L'utilisation du test devrait être prochainement généralisée à l'ensemble du territoire.
Plusieurs stratégies peuvent concourir à une diminution de la résistance des bactéries aux antibiotiques. On l'a vu, l'amélioration du diagnostic diminue la prescription des antibiotiques. Mais la consommation d'antibiotiques n'est en effet pas le seul facteur en cause dans l'antibiorésistance. D'autres, comme le respect de la durée de la prescription, de la bonne posologie, des bons rythmes d'administration contribuent au bon usage des antibiotiques. La mise à disposition de vaccins, le vaccin contre l'haemophilus ou contre le pneumocoque, diminue de fait l'incidence des maladies. Enfin, des campagnes d'information auprès des professionnels de santé et du grand public sont nécessaires. Elles sont menées avec succès au Canada et en Belgique. En France, une campagne « Antibios quand il faut », présentée par le Pr Pierre Dellamonica (Nice), se met en place. Nous devons insister sur les messages clés : toutes les fièvres ne sont pas infectieuses, toutes les infections ne sont pas bactériennes, toutes les infections bactériennes ne méritent pas forcément des antibiotiques sophistiqués.

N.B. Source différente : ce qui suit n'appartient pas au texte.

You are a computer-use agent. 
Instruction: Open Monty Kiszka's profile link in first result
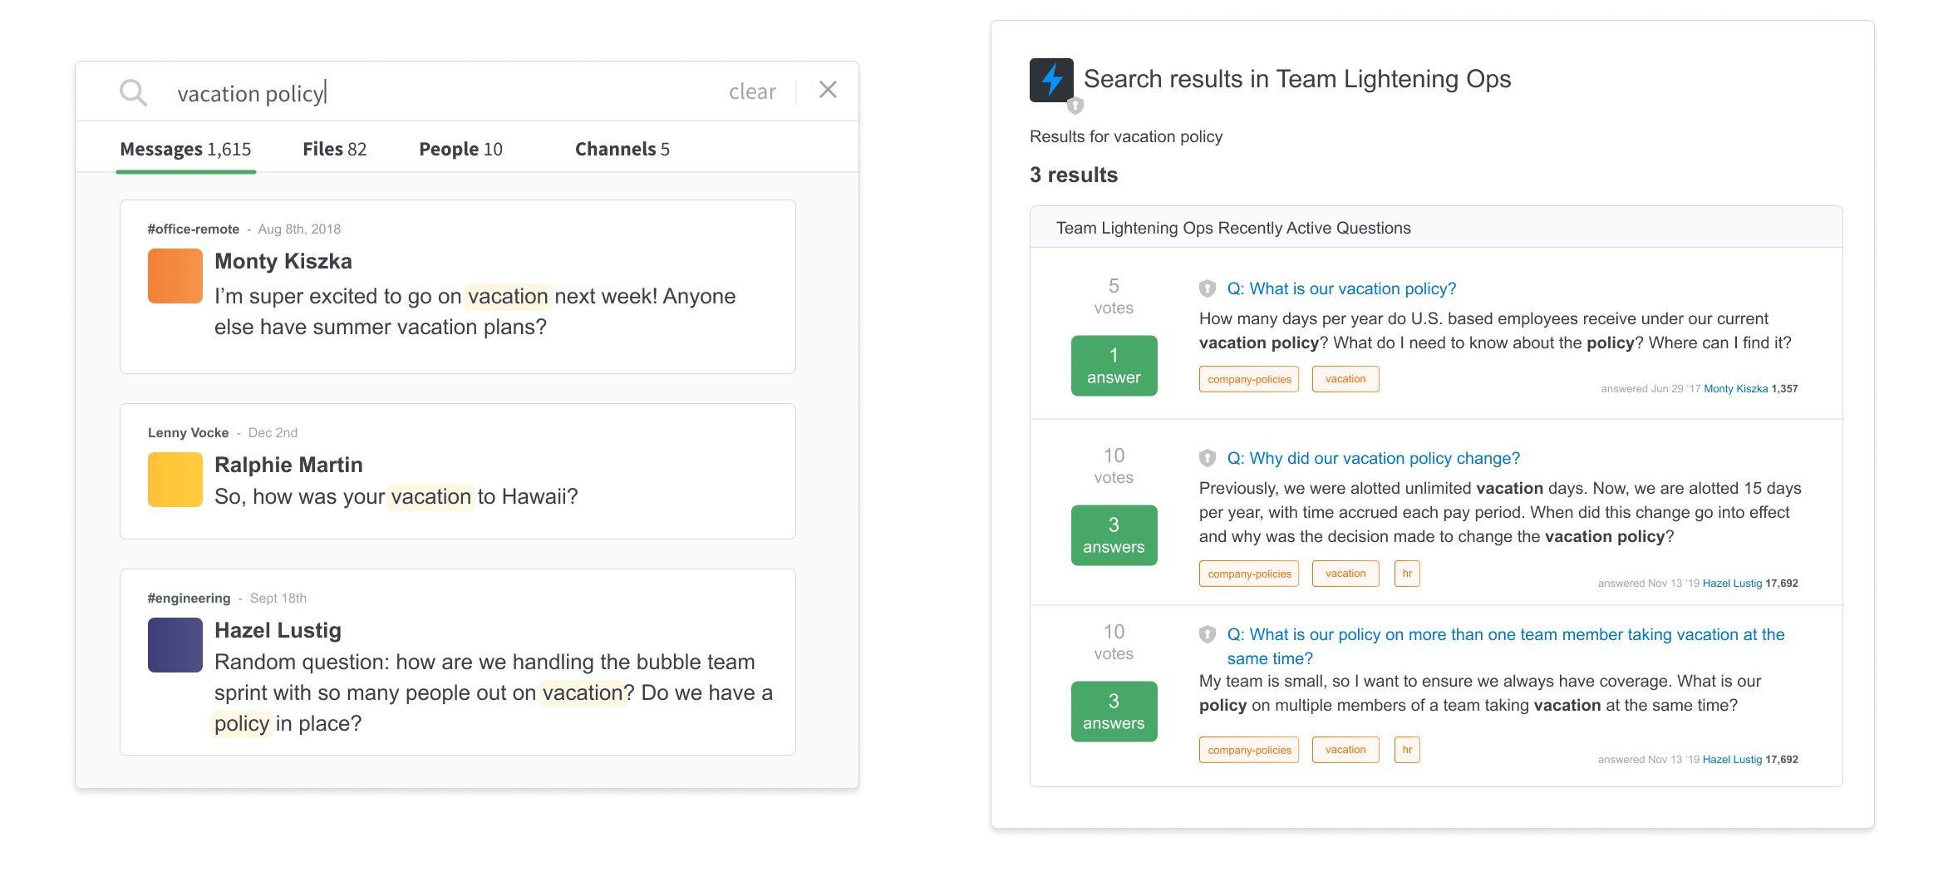coord(1735,389)
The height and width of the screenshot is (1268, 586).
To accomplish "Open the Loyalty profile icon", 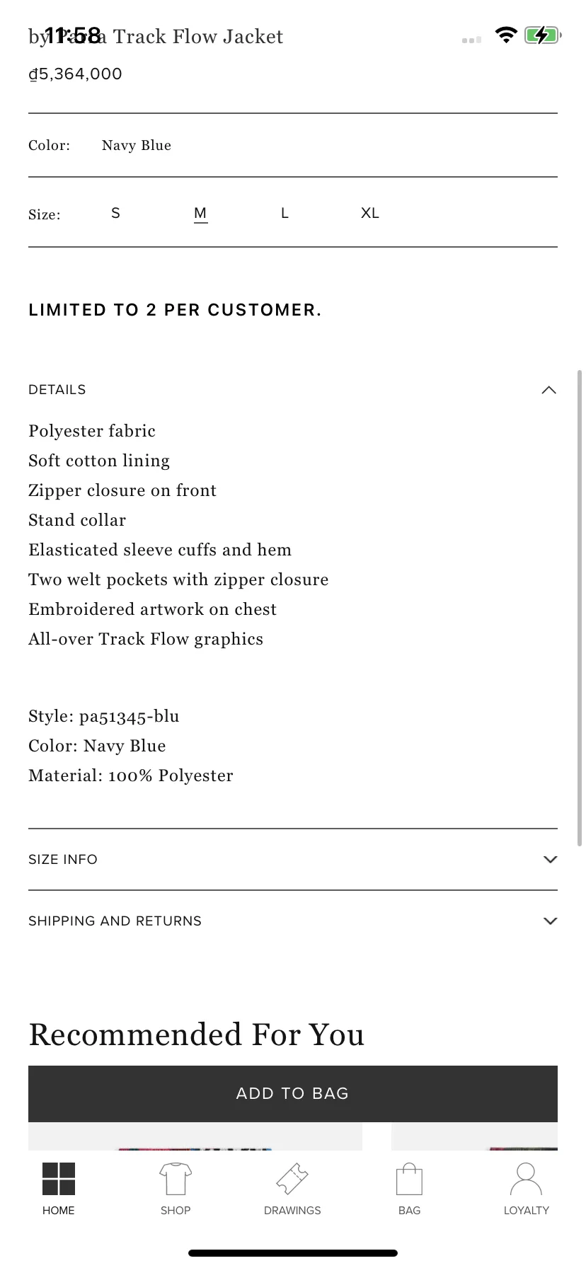I will [x=526, y=1179].
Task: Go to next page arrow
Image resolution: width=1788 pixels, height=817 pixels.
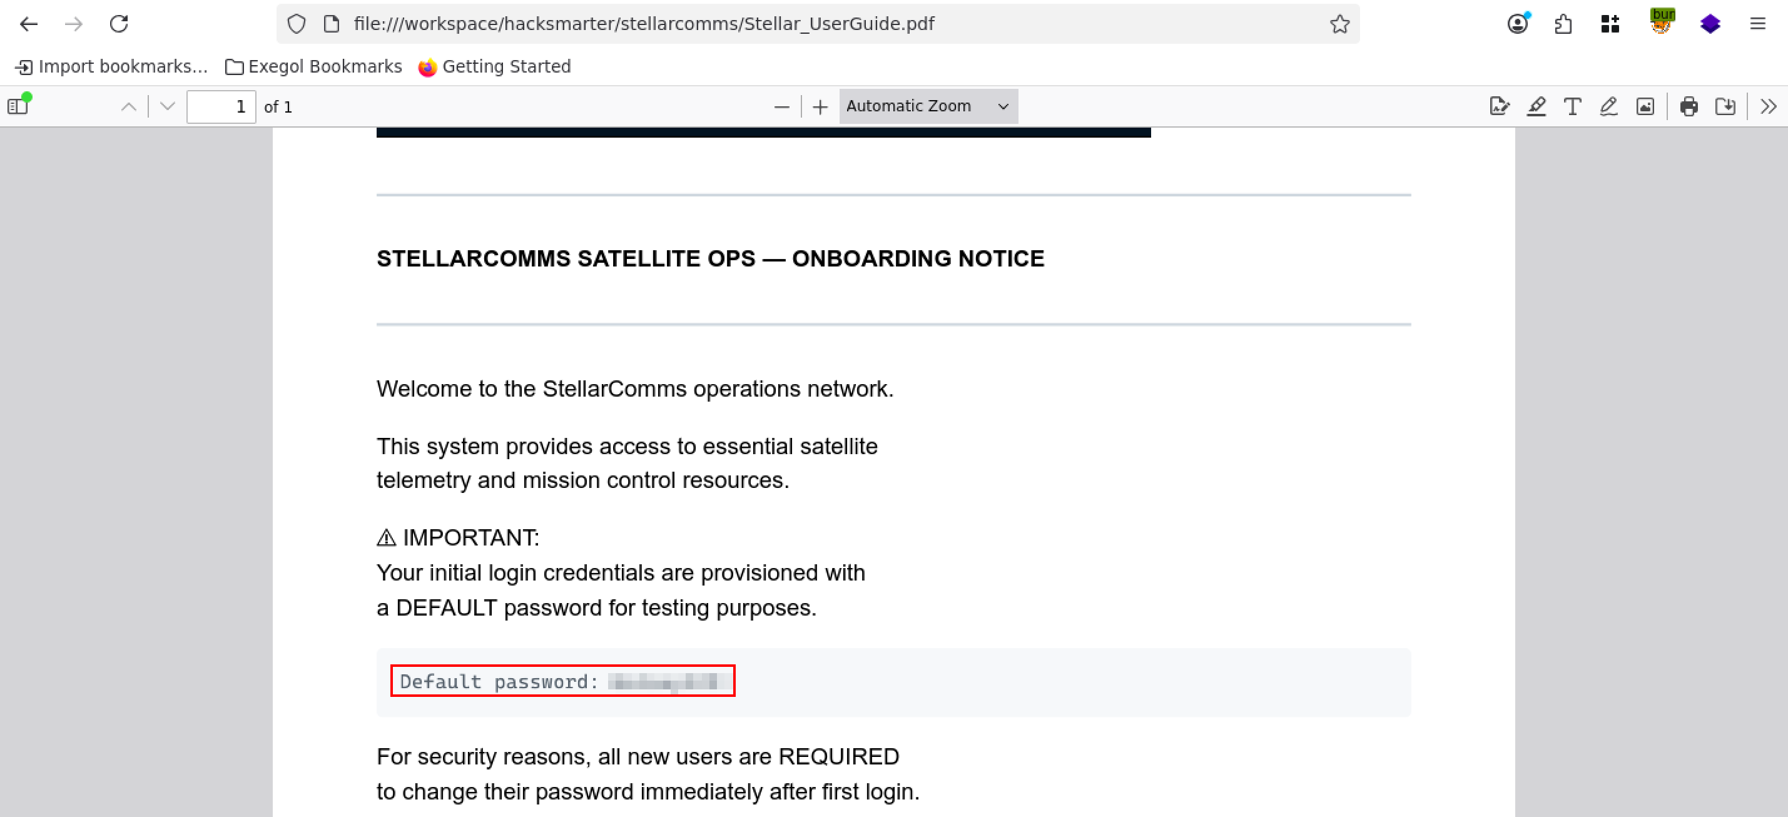Action: [167, 106]
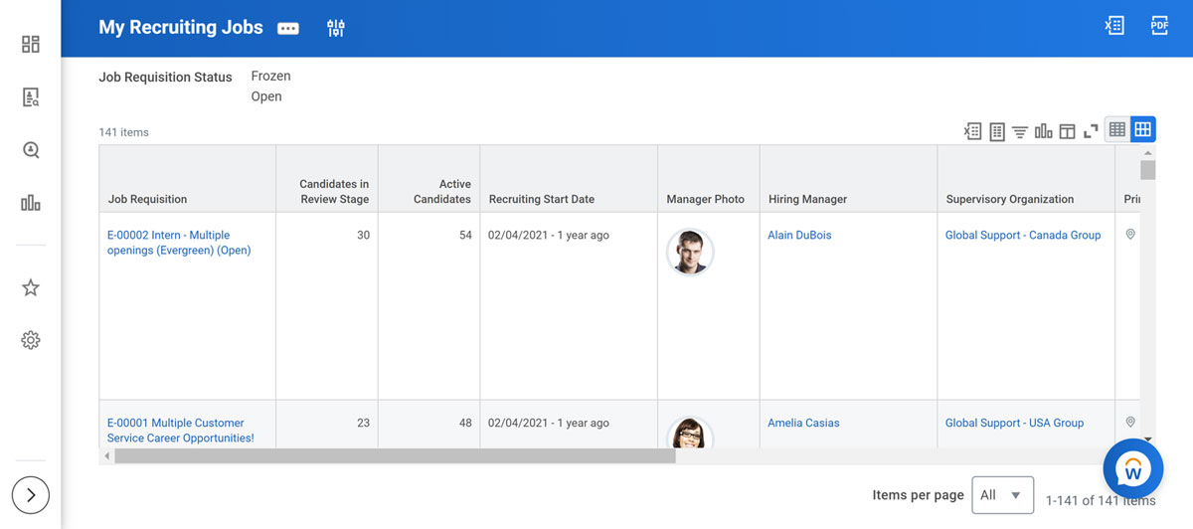Image resolution: width=1193 pixels, height=529 pixels.
Task: Show the table as a chart
Action: coord(1043,131)
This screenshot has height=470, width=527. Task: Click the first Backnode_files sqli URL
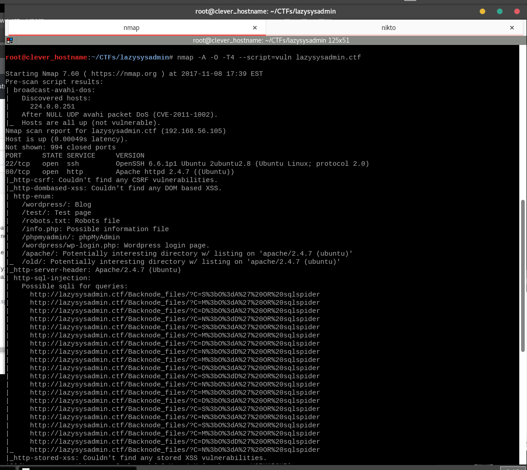(x=175, y=295)
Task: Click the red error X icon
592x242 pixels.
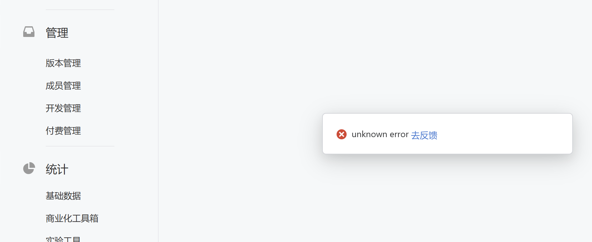Action: [x=341, y=134]
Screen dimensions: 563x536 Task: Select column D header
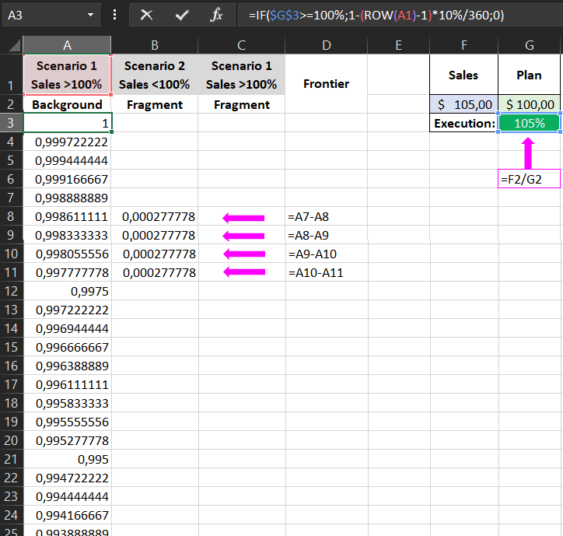coord(326,45)
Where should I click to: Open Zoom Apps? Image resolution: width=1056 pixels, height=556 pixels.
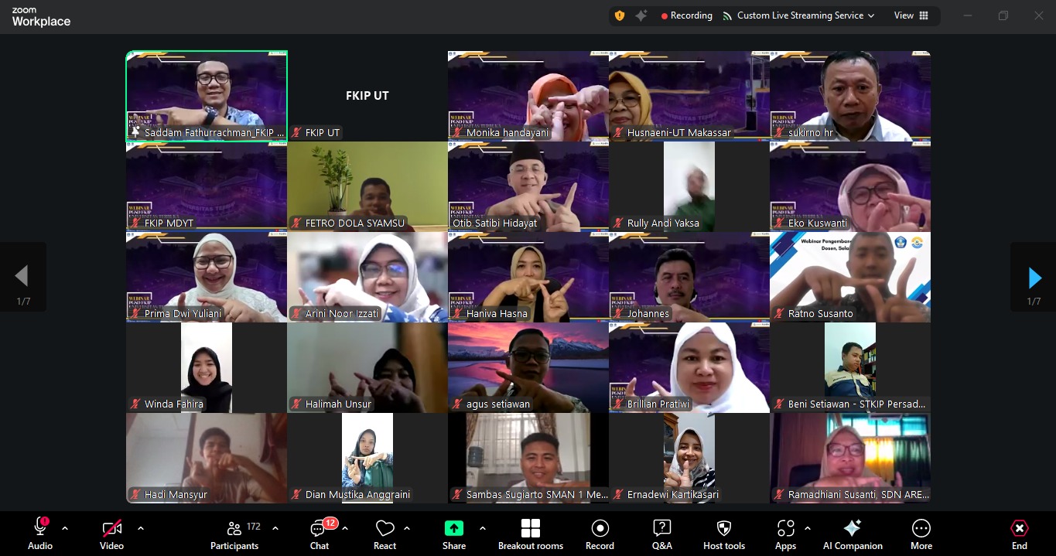click(x=785, y=534)
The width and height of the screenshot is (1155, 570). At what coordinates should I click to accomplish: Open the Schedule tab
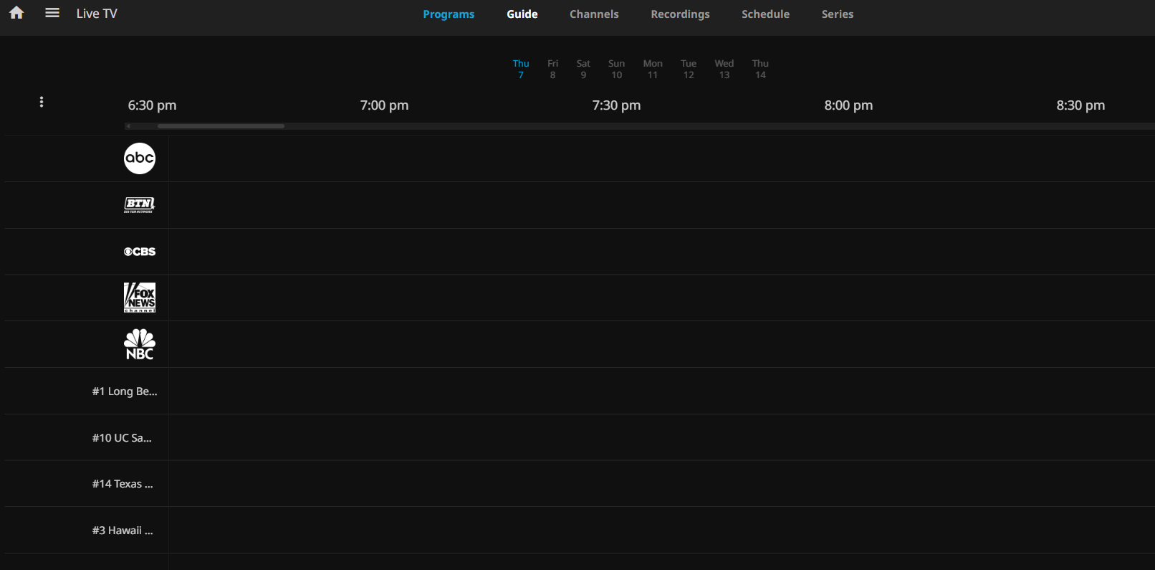click(765, 14)
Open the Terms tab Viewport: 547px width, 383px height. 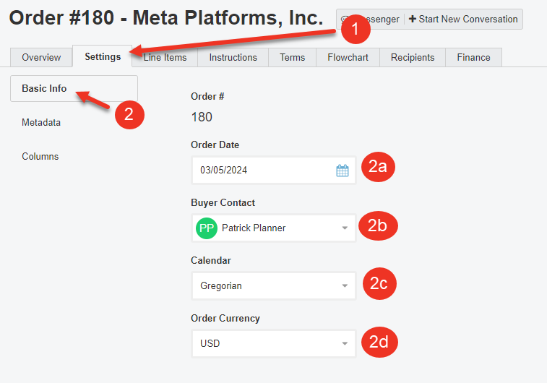tap(293, 57)
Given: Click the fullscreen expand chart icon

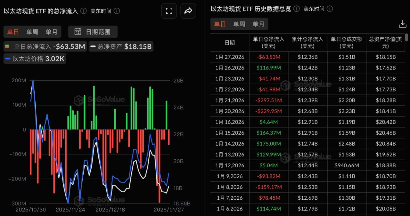Looking at the screenshot, I should [x=169, y=11].
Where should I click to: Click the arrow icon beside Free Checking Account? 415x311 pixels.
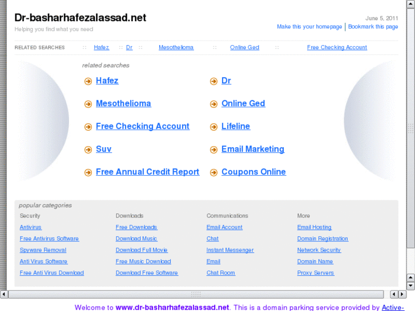point(88,127)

La stabilisation de la résistance est un objectif très légitime qui ne sera pas atteint avant trois ou quatre ans. Et puis il faudra attendre. Les bactéries réapprennent à vivre dans un environnement moins imprégné d'antibiotiques, certains mécanismes de résistance sont faciles à perdre, d'autres mettent plus de temps.
Des médecins référents en antibiothérapie à l'hôpital
Le « plan national pour préserver l'efficacité des antibiotiques » lancé par Bernard Kouchner (« le Quotidien » du 21 novembre) comporte quatre axes, explique l'un des trois médecins auteurs du rapport qui l'a inspiré, le Pr Benoît Schlemmer (Paris).
- Une politique de rationalisation de l'utilisation des antibiotiques sera mise en place, assortie d'une campagne de sensibilisation des professionnels de santé et du grand public.
- Des actions seront menées en faveur d'une amélioration de l'utilisation des antibiotiques en médecine de ville avec essentiellement la diffusion de messages et d'outils aidant les médecins à ne pas prescrire d'antibiotiques.
- Des actions seront également menées pour améliorer la prescription hospitalière : création d'une « commission antibiotiques » dans les établissements hospitaliers, notamment pour élaborer des référentiels locaux des antibiotiques ; et des médecins référents en antibiothérapie seront chargés d'une fonction transversale de conseil en antibiothérapie.
- Enfin, la formation initiale et continue sera développée.
L'ensemble de ces actions fera l'objet d'un suivi.